Subieron a la diligencia, que se encaminó hacia Jamilo.
Etzwane dijo:
—Tu conducta es incomprensible. ¿Por qué afirmaste que no podrías llevarnos a Caraz?
—No afirmé tal cosa —replicó Ifness—. Hiciste una falsa deducción, de la cual no tengo la culpa. En cualquier caso, la situación es más complicada de lo que tú supones, y debes estar preparado para las sutilezas.
—¿Sutileza o engaño? —exigió Etzwane—. El efecto parece ser el mismo.
Ifness levantó una mano.
—Explicaré la situación, aunque sólo sea para detener tus reproches… He conferenciado con Dasconetta, no para persuadirlo ni para pedirle transporte, sino para provocarle a aceptar una política incorrecta. Ha cometido ese error y, además, obtuvo el consenso mediante el uso de información incompleta y subjetiva. El camino está ahora abierto para una demostración que quitará el terreno debajo de sus pies. Cuando ahora yo haga una investigación, actuaré fuera de los Procedimientos Habituales, lo que habrá de desconcertar a Dasconetta y colocarlo en un dilema. Deberá comprometerse aún más a una posición obviamente incorrecta o realizar un retroceso humillante.
Etzwane dejó escapar un gruñido.
—¿Y Dasconetta no ha considerado todo eso?
—Creo que no. Difícilmente habría pedido un consenso y discutido desde una posición tan rígida; él se siente seguro de su posición, que está basada en las Reglas del Instituto; me imagina irritado y constreñido. La verdad es lo contrario: ha abierto la puerta a una serie de perspectivas prometedoras.
Etzwane se sintió incapaz de compartir el entusiasmo de Ifness.
—Solamente si la investigación rinde resultados significativos.
Ifness se encogió de hombros.
—Si los rumores son incorrectos, no estaré peor que antes, excepto por el estigma de ese consenso, que en todo caso, Dasconetta planeó.
—Ya veo… ¿Por qué me llevaste hasta ese encuentro?
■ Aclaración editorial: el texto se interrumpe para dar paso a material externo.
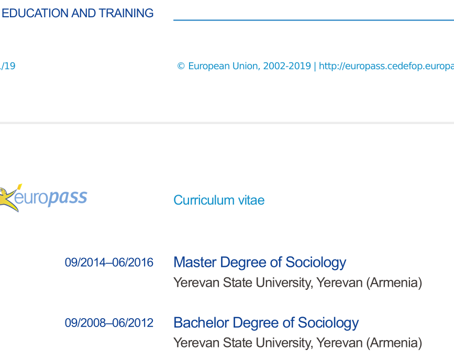Image resolution: width=454 pixels, height=360 pixels.
Task: Click the Curriculum vitae page header
Action: coord(219,200)
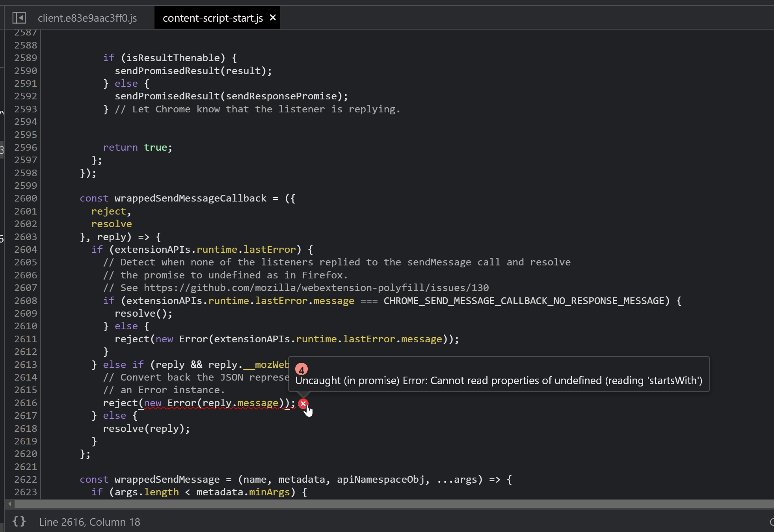Click the Uncaught error tooltip message
Screen dimensions: 774x532
(499, 381)
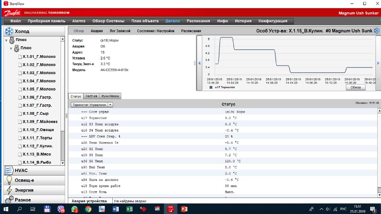
Task: Open the Освещ-е lighting bulb icon
Action: (9, 180)
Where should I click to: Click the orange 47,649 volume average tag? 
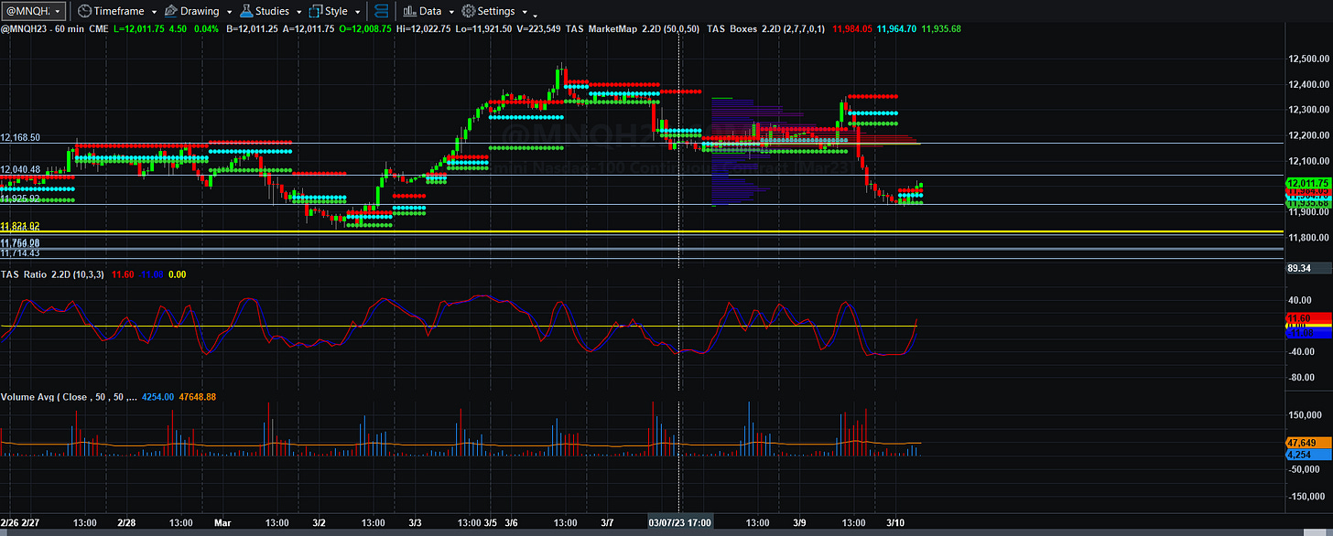coord(1306,443)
—Confié en que Dasconetta podría interrogarte, para ponerme en una posición más incómoda. Prudentemente, decidió no hacerlo.
—Hmmm.
Etzwane no se sintió halagado por el papel que Ifness le había adjudicado.
—¿Y ahora qué planeas?
—Intento estudiar los acontecimientos que han ocurrido en Caraz. El asunto me desconcierta. ¿Por qué los asutra prueban nuevamente a los roguskhoi? Son una idea errónea, ¿por qué mostrarla una segunda vez? ¿Quiénes son los hombres que han utilizado armas energéticas en esa rumoreada batalla? Ciertamente no eran de Palasedra; ciertamente no eran de Shant. Hay un misterio allí; confieso que me siento tentado. Así que, infórmame exactamente: ¿dónde habría ocurrido ese encuentro? Reuniremos nuestras fuerzas para esta investigación especial.
—Cerca del poblado Shillinsk, junto al río Keba.
—Esta noche verificaré mis referencias. Mañana partiremos. No cabe ya la demora.
Etzwane quedó silencioso. La realidad de la situación le enfrentaba ya; tuvo una sensación de temor y de presentimiento. Con una voz pensativa dijo:
—Estaré listo.
Más tarde, esa noche, Etzwane llamó otra vez a Aun Sharah, quien no manifestó sorpresa al enterarse de los planes de Etzwane.
—Puedo aportar una pizca, no, dos pizcas, de información. La primera es negativa, porque hemos hablado con marineros de otras costas de Caraz. Ninguno mencionó a los roguskhoi. La segunda es un informe más bien vago sobre naves espaciales, que habrían sido vistas en la región Orgai, al oeste de Kuzi Kara. El informe sólo dice eso. Le deseo buena suerte y esperaré ansiosamente su vuelta. Comprendo sus motivos, pero dudo de que éstos pudieran convencerme para un viaje hasta el Caraz central.
Etzwane dejó oír un chasquido.
—Por el momento no tengo nada mejor que hacer.